Clear guidelines for employee use of email is essential in today’s digital age. Email policy isn't just about how employees use their company email address from their main workstation. It involves how they use company email on any device (including their phone), and also what expectations the company has about any use of personal email from company devices.
There are nearly one billion google search results for “email policy for employees” -- so we know that teams all around the world are working to understand this important topic. One big reason why we think so many businesspeople are search for guidance is that it's incredibly difficult to craft an email policy from scratch. Every business that doesn't yet have an email policy should strongly consider building and implementing a policy that starts from a battle-tested policy template. In this post, want to give you a clear way to determine whether the template you are starting from covers the most crucial points. Havoc Shield customers already have policy templates available to them in-platform, but if you aren't yet a customer, here's what you should look for to gauge the quality of your email policy template.

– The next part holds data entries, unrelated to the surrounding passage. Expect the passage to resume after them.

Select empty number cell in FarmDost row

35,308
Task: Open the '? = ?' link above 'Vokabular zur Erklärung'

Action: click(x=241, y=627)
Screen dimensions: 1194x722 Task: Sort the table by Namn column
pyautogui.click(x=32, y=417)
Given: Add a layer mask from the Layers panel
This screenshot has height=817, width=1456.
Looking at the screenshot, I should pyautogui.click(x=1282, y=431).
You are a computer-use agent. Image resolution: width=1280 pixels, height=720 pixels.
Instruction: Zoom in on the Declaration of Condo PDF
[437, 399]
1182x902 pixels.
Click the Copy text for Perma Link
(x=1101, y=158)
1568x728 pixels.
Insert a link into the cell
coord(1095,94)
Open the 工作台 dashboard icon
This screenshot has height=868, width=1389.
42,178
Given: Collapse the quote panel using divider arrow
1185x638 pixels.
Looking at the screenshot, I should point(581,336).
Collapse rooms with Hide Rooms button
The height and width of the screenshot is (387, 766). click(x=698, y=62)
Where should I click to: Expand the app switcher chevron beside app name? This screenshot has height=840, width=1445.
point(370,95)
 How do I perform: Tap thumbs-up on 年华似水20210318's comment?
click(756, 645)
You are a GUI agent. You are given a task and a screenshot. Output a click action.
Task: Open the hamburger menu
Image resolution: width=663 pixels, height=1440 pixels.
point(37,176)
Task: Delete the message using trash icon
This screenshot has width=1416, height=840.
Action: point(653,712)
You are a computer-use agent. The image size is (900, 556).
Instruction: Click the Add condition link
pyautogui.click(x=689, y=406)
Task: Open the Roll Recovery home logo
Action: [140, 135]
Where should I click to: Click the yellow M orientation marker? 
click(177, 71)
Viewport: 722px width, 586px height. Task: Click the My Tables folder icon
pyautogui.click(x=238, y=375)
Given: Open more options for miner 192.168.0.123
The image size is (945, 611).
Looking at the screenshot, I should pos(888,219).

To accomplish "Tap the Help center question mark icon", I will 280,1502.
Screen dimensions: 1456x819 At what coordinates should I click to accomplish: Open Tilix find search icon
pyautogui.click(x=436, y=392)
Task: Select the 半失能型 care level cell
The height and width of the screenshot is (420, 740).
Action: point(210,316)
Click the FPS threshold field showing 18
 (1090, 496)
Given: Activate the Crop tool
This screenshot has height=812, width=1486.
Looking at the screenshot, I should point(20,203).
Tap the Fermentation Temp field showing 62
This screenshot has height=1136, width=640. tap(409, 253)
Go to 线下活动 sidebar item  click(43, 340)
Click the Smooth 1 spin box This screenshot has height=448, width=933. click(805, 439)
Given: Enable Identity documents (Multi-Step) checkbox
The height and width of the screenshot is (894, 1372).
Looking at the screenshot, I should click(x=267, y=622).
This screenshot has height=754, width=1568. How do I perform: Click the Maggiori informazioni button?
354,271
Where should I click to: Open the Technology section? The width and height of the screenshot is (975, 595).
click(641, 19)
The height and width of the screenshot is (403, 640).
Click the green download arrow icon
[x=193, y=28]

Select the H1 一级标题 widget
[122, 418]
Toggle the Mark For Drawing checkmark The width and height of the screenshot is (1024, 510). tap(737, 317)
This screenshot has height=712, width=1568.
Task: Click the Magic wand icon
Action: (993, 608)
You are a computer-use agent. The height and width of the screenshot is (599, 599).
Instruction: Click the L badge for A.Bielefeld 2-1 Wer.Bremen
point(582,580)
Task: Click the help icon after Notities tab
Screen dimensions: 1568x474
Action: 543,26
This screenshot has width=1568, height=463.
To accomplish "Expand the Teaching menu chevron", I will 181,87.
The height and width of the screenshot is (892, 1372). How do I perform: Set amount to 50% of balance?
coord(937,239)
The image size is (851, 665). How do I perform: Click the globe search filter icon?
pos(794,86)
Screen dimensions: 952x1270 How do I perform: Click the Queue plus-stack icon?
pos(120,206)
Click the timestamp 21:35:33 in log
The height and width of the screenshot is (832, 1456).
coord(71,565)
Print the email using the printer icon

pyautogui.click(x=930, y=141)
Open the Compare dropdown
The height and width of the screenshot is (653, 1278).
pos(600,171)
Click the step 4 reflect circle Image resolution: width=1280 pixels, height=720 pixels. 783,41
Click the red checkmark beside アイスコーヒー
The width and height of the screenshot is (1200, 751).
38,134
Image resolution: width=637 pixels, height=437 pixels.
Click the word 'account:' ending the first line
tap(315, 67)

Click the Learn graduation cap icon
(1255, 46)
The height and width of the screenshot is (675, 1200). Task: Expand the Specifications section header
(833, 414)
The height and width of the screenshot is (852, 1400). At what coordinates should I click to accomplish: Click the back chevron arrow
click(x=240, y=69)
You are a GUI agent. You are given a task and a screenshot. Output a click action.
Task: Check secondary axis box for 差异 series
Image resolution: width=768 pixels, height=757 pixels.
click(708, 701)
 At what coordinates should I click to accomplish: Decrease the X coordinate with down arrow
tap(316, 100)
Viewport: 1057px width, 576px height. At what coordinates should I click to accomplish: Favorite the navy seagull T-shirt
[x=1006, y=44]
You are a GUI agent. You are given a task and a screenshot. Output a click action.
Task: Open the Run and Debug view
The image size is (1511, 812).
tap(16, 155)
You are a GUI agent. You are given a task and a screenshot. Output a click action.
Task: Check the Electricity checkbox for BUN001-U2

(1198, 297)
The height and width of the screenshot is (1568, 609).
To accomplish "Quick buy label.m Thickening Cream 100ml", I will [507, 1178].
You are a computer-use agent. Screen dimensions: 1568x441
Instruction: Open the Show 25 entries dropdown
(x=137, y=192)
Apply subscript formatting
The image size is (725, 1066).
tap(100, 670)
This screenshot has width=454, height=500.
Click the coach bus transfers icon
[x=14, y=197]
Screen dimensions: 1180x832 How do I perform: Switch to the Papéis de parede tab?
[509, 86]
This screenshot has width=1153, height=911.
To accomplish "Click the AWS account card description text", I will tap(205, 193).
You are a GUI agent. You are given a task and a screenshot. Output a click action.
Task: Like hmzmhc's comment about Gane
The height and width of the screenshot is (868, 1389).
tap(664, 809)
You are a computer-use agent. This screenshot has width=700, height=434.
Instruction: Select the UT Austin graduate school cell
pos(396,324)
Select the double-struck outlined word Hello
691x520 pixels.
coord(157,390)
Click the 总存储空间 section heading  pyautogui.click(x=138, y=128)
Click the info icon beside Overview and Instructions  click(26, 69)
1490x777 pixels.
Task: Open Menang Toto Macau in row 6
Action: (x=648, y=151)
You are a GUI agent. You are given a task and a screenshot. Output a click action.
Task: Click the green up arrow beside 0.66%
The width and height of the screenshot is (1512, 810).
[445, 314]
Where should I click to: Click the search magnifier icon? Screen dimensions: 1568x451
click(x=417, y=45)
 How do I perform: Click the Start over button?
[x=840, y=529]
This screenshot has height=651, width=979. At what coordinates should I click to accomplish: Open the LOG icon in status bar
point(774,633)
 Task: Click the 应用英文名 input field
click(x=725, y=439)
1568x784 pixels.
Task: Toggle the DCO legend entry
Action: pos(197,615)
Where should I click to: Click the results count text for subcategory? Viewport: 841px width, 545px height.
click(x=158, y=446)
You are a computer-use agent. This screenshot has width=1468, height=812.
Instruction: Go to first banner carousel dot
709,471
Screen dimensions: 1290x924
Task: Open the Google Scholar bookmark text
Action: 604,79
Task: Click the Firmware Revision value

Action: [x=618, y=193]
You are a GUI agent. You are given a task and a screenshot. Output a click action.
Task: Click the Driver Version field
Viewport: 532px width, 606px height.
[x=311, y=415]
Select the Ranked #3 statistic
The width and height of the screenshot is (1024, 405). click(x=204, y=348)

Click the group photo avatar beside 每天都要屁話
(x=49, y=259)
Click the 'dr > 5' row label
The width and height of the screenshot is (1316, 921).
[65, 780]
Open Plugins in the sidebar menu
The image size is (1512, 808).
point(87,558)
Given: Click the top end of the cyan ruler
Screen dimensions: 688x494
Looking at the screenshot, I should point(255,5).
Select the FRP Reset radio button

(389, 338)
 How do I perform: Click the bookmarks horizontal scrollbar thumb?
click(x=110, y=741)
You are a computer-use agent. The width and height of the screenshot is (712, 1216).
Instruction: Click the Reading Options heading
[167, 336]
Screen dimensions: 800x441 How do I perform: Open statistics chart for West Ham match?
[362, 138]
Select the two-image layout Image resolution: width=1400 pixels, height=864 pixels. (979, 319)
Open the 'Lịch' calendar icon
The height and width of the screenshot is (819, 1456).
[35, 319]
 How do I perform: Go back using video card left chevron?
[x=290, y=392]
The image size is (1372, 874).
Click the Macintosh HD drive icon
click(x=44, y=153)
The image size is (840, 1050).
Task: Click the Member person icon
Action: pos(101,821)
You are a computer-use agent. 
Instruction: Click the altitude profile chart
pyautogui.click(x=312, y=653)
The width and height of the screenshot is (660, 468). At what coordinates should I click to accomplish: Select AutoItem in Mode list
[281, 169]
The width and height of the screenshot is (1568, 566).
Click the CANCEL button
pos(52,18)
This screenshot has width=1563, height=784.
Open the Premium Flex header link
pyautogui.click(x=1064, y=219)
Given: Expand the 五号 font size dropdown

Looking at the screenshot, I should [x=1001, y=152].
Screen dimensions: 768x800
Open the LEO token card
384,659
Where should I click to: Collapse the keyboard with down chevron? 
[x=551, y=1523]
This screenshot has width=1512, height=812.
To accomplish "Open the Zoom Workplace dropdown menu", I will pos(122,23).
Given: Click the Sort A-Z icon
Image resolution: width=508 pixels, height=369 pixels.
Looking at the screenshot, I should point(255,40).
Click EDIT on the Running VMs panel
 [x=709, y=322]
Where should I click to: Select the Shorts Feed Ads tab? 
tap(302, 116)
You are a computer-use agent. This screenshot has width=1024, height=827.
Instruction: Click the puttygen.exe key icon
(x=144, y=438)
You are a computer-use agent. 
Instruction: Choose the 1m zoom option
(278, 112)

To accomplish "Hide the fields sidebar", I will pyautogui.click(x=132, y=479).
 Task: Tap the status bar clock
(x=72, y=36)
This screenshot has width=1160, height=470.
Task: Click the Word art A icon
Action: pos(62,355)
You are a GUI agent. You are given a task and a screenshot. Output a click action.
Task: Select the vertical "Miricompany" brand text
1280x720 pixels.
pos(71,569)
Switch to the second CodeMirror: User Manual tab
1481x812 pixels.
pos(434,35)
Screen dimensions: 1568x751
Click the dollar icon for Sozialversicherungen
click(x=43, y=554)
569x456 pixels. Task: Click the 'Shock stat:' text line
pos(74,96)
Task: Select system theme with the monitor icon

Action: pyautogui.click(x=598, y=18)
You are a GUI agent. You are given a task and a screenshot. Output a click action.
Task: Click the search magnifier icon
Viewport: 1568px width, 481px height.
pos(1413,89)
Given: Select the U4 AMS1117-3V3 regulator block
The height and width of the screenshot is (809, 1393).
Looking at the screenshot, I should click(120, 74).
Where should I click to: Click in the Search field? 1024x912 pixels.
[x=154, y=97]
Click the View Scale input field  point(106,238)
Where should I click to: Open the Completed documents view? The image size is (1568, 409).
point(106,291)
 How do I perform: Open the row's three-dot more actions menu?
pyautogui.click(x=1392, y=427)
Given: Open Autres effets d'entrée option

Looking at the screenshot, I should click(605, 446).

Whether you’re working from a template or starting from scratch, there are key areas you should cover:
So much of our daily lives and interactions happen over the internet, and email is a key means of communication. It’s easy to get lost in the fast-paced nature of an email exchange without thinking about the consequences or how an interaction may make yourself, your company or your entire network vulnerable to a security breach.
Employees should receive and agree to the policy before they receive the login to their company email. Company leaders and stakeholders should revisit the email policy at least once per quarter to evaluate the policy for any outdated policy information or new vulnerabilities. TikTok is a great example; Employees may think signing up for TikTok with a company email is okay if they are using it for competitive research, yet your company/stakeholders may not want your company on the app at all, given the media and government attention around it.
Don’t let your email policy become something that’s distributed once and never again communicated. Hold employees responsible for understanding the ongoing commitment of your policy with frequent reminders, trainings as necessary, office hours/Q&As with IT, etc.
Start by considering the different perspectives of the company and make sure they are able to voice their recommendations. This may include the CEO, founders, human resources, IT and the board of directors. Depending on the type of business you have, it may also involve some particular functions who use email in different ways (i.e., marketing team who may be signing up for demos or apps, sales team who may be using email as key points of communication with potential customers or clients, etc.)
Review your policies through the lens of security vulnerability, but also taking into account productivity. Be clear enough that nothing is left up to interpretation, but don’t be so strict that it takes away from employees’ ability to do their job.